Le mariage en Mauritanie est encore régi par des traditions uniques. Mais le prix élevé des dots poussent les jeunes du pays à se libérer des conventions.

Par Mohamed Yahya Ould Abdel Wedoud pour Magharebia à Nouakchott – 29/08/08

[Mohamed Yahya Ould Abdel Wedoud] Une femme mauritanienne danse sous une tente lors d’un mariage.

Le mariage en Mauritanie commence par les fiançailles, connues sous le nom d'Eslam, où le jeune homme offre de l'argent à la famille de la jeune fille lorsqu'il demande la main de celle-ci. Ils fixent ensuite la date du mariage, ou "la nuit la plus joyeuse", comme certains aiment à l'appeler.

La jeune fille porte une robe noire, une tiare et des bijoux, et ses mains sont teintes au henné. Le jeune marié porte également une écharpe noire autour du cou. Il est intéressant de souligner que le noir, symbole de tristesse dans la plupart des sociétés arabes, a une signification totalement contraire dans l'imaginaire mauritanien. Le sociologue Ahmad Salem pense que les nuits du désert, très sombres, qui ont toujours été un refuge pour les Mauritaniens, ont donné à cette couleur sa signification particulière.

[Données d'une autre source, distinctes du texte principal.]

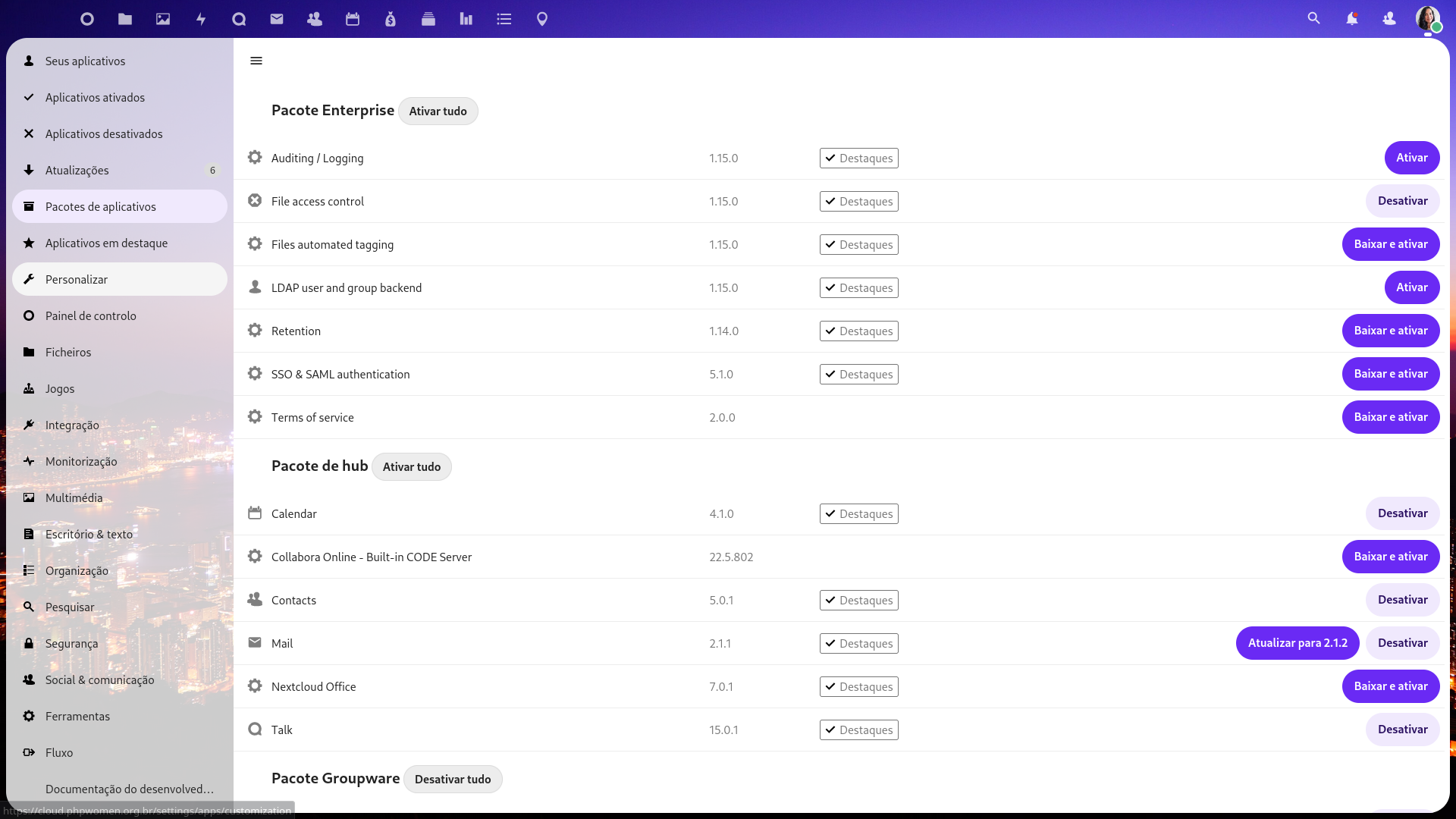Open notifications bell icon

pos(1351,19)
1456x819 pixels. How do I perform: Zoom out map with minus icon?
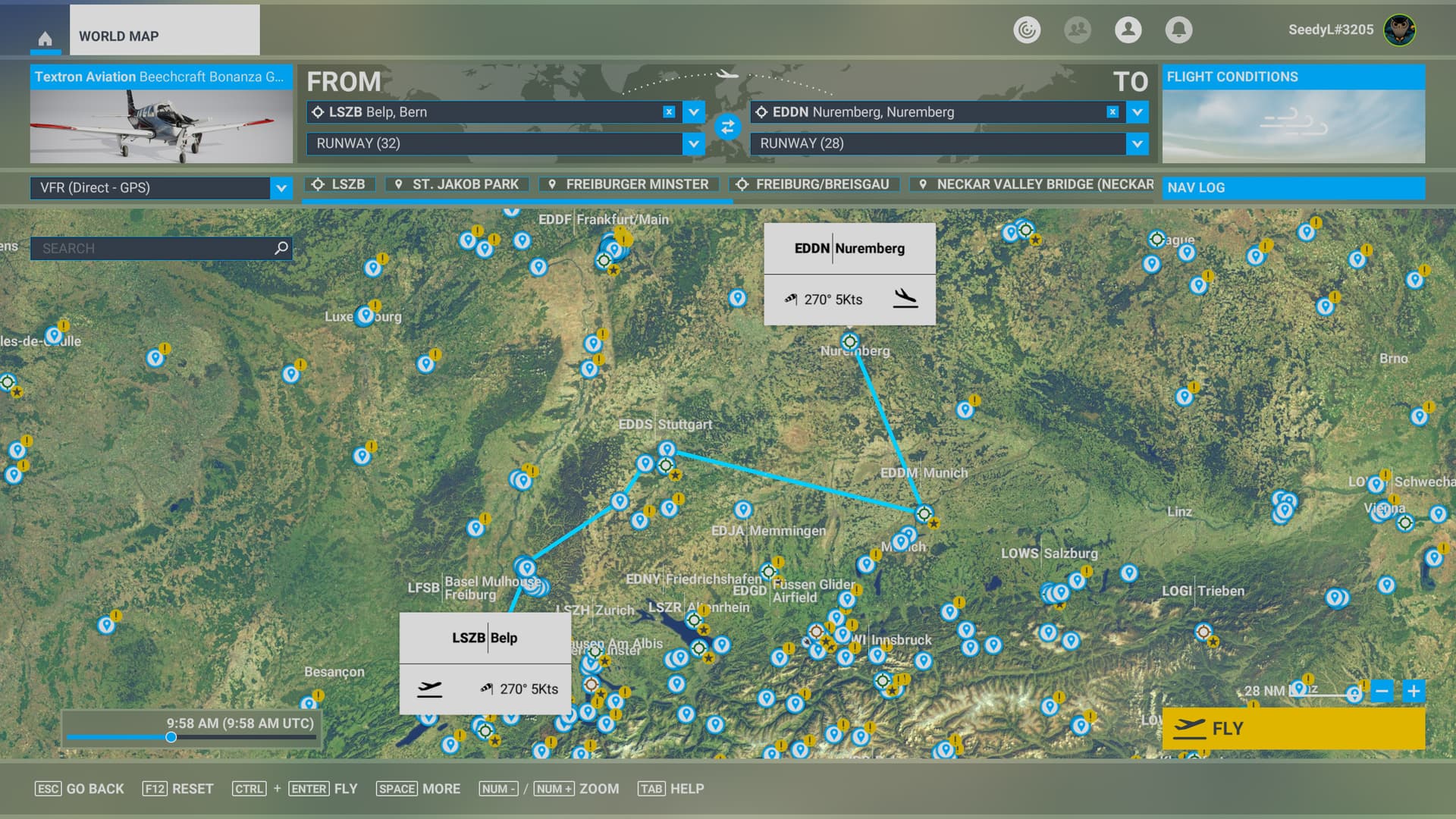click(1382, 691)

Les célébrations du mariage durent au moins trois jours, une période appelée Sobou. Ces célébrations peuvent être très coûteuses pour le jeune homme.

Certains couples aisés paient des millions d'ouguiyas pour leur mariage et dépensent des sommes astronomiques pour la location d'artistes chantant des poèmes louant la jeune mariée et son époux, une tradition très fortement enracinée dans la culture arabe.

Cependant, certains jeunes issus de l'université et des grandes écoles commencent de plus en plus à rompre avec les traditions.

"Ma fiancée et moi sommes convenus de briser certaines de ces vieilles coutumes, comme le fait de gaspiller de l'argent pour des artistes, les costumes noirs, etc., pour pouvoir économiser de l'argent pour l'après-mariage. Certains n'ont pas trop apprécié, mais mes amis d'enfance ont compris et m'ont aidé", explique Lemrabet, âgé de 29 ans.

Les traditions d'un mariage coûteux peuvent aussi parfois entraver le véritable amour. Aisha, une étudiante de 23 ans, a expliqué à Magharebia : "De nombreux jeunes hommes ne sont plus intéressés par le mariage du fait des coûts de la dot, ce qui n'est pas dans l'intérêt de la société à long terme."

Ces dépenses de dot conduisent certains jeunes hommes d'une vingtaine d'années à épouser des femmes de trente ou quarante ans. C'est le cas d'Ahmad, 27 ans. Il a épousé Fatma, 43 ans, il y a six mois.

"Je suis tout à fait heureux avec ma femme… elle m'a aidé à trouver un travail et répond à tous mes rêves et à toutes mes aspirations", a-t-il déclaré à Magharebia.